Even so, Yedidia said, he trusted Bankman-Fried. In November, when the business was collapsing and people were leaving, he wrote to him on Signal: "I love you Sam. I'm not going anywhere."

Yedidia said that changed when he learned FTX customer deposits had been used to pay loans to Alameda's creditors, which he said was "flagrantly wrong." After that, he resigned.

He was then asked why he lost faith in the company and quit.

"FTX defrauded all its customers," Yedidia said. The answer was stricken from the court record.

The co-founder

Bankman-Fried appeared visibly upset at times during the testimony of FTX co-founder and technology chief Gary Wang. He looked at the ground at times and once put his head in his hands while Wang was on the stand.

Gary Wang walks past photographers as exits the courthouse
Gary Wang leaves Manhattan federal court in New York on Tuesday.Michael M. Santiago / Getty Images

Wang told the court about the days before Alameda and FTX failed. He said the firm's leaders considered shutting Alameda down but couldn't because it owed roughly $14 billion and had no way to pay it back.

Asked about a tweet by Bankman-Fried that said, "Assets are fine," Wang said, "FTX was not fine, and assets were not fine."

The star witness

Alameda’s CEO, Caroline Ellison, Bankman-Fried's ex-girlfriend, said he told her to steal $10 billion from FTX’s customers and use it to repay firms that had lent money to Alameda.

“Sam directed me to commit these crimes,” Ellison said near the beginning of several days of testimony.

Caroline Ellison walks through a barricade blocking media journalists as she enters court
Caroline Ellison arrives at court in New York on Thursday.Stephanie Keith / Bloomberg via Getty Images

She also testified that Bankman-Fried instructed her to mislead lenders to make the firm's finances look better than they actually were — a way to stop those lenders from getting nervous and asking for their money back.

Ellison's personal relationship with Bankman-Fried was discussed at times during her testimony. While Ellison was on the stand for three full days, the two appeared to avoid looking at each other throughout.

Ellison broke down in tears after prosecutors shared messages in which she told Bankman-Fried that she was relieved that the truth about FTX and Alameda was finally coming out.

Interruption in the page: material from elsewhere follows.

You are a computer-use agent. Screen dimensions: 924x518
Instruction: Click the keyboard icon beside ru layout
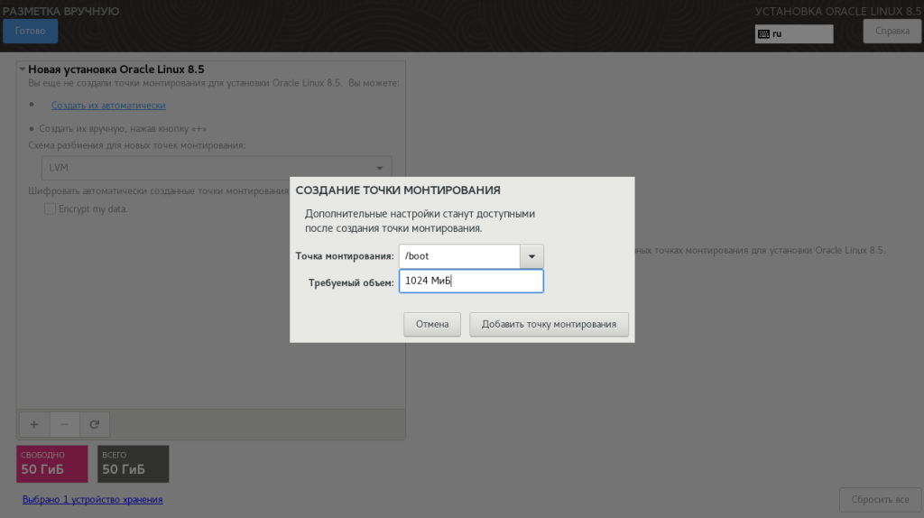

Ellison, like Wang and another top FTX executive, Nishad Singh, have pleaded guilty to a series of fraud-related criminal charges and are cooperating with the prosecution in the hope of reducing their own prison sentences.

The final days of FTX and Alameda Research

Christian Drappi, a former software engineer for Alameda, testified about the final days before FTX and Alameda failed. He said Ellison told him that FTX had a "shortfall" of users' funds because Alameda had been borrowing them. He said he was shocked to learn about that.

While Drappi was on the stand, the prosecution played a recording of a company meeting led by Ellison. It was secretly taped by another employee, who gave it to Drappi.

In the recording, Ellison tells employees that FTX doesn't have enough funds to give all of its users their money back and that it is trying to raise funds. Drappi says he's surprised because a firm would usually raise money to fund it operations, not to "fill a hole in a company’s balance sheet."

He then asks Ellison whether the loan was collateralized in a standard way. She says it wasn't.

"That seems pretty bad," he says.

Drappi resigned from Alameda the next day.

The ex-CEO

The final witness of the week was Zac Prince. He's also the CEO of a crypto company that went under — not an exchange like FTX, where digital currencies like Bitcoin are traded, but a company that lent to other businesses in the industry.

Prince's company, BlockFi, lent more than $1 billion to Alameda Research over a few years, and he said it always made payments on time. He said that he also saw Alameda's balance sheets every quarter and that, based on those, he thought the company was in very good shape.

He said he didn't know Alameda was taking money from FTX or know about loans it made to insiders like Bankman-Fried, and he said he wouldn't have lent to Alameda had he known the true state of its finances.

When the crypto market fell sharply in mid-2022, BlockFi was also hit hard. It struck a deal with FTX in which it borrowed from BlockFi, and it also had an option to buy it. It also made more loans to Alameda.